Ah, fitness influencers – They are a funny ole breed, right? Who’s telling the truth? Who is offering good advice? Who’s faking the whole thing? It’s a minefield…
I had been following Natacha for a long time, I always enjoy watching her videos, I liked the fact her information was backed with scientific evidence. Plus, unlike others, she’s never promoted anything that could be translated as disordered or made wild claims, that appear, just a little too good to be true…
Therefore, it’ll come as no surprise, that when I hit a fitness funk, I started toying with the idea of trying out one of her workout guides, namely “Cut”. Of course, I’ll be honest, when it comes to parting with my money and my time, I’m pretty fussy, to say the very least. Which, frankly is a long-winded way of saying that I procrastinated about buying this guide for around a year.
There were a few elements that had made me hesitate:
- Firstly, was I going to be able to complete the moves? Would I feel stupid trying and immediately want to give up.
- Secondly, the time element was a factor, to be successful with this kind of program, you need to prepare to commit the time (ten weeks to be exact)
- Thirdly, to put it very simply, I didn’t want it enough.
But then, lockdown started and the timing felt “Just Right” I parted with £42.00, downloaded the cut guide, and put out to the world, that if I managed 3 weeks, I’d be seriously proud. Hey, I know what you’re thinking, but I never claimed to be a fitness professional right? But I’m pretty good at being human, with all my little flaws and quirks, alongside my occasional inability, to stick with something if it becomes too hard.

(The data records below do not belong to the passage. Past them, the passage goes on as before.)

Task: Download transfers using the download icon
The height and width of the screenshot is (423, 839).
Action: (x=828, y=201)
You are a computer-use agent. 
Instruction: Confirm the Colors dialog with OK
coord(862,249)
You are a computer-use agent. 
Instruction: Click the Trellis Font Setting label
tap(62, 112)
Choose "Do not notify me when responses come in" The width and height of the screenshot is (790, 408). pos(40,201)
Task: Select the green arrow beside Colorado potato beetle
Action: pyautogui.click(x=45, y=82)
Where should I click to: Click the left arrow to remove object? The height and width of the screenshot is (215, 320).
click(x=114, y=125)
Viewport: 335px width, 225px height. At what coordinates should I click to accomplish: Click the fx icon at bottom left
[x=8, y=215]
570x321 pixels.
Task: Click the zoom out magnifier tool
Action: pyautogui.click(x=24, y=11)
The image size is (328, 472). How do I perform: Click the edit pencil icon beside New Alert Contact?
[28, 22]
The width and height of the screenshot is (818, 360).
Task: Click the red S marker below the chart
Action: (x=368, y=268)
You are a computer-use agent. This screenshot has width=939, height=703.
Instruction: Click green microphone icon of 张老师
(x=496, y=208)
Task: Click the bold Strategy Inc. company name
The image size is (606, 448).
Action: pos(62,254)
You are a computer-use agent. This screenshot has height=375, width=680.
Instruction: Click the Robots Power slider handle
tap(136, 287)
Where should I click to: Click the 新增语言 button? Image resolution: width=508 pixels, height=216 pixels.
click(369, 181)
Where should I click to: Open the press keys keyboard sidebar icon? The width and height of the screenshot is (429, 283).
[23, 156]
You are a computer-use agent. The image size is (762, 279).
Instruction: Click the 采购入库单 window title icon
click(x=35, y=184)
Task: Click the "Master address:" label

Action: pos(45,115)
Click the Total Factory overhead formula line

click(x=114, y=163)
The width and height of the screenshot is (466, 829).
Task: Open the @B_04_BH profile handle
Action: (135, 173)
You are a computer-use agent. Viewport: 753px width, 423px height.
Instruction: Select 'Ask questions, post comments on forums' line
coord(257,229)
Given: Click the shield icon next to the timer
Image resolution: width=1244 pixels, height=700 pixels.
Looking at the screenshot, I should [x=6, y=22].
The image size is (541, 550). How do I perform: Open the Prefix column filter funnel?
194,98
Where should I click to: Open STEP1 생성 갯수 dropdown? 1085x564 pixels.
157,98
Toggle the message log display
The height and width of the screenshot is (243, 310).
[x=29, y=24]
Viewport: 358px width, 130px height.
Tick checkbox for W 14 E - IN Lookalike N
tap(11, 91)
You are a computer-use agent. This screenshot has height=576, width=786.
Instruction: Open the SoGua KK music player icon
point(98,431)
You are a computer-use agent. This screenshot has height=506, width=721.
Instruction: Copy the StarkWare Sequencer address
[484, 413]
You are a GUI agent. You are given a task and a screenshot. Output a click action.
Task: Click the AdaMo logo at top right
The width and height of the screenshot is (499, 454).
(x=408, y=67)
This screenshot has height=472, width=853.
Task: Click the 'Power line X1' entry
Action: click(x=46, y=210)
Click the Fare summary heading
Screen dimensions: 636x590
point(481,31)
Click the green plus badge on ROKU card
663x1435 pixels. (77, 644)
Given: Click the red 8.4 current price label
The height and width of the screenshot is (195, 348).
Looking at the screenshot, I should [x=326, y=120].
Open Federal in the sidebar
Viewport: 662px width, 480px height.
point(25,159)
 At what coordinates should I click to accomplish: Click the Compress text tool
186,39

The first week was tough, I was completely new to Plyometric training, which is something Natacha Oceane makes look so easy! I had an expected, but an unwelcome visit from DOMS. Coupled with the fact that each workout felt as if it was the first time I’d ever picked up a barbell or dumbbell. Yet, something inside me told me to continue, I had a newfound drive and as each workout was so varied I kept ongoing.
Three weeks passed quickly, I’d glided through my “I want to quit” stage, and I was becoming stronger and more confident with the moves. That’s not to say that some days I didn’t get caught out, which meant I adapted my mindset and treated it as a learning curve. Little things like, hybrid wall planks/handstands were becoming achievable, gradually my technique with (assisted) pull-ups were improving and I was feeling happy.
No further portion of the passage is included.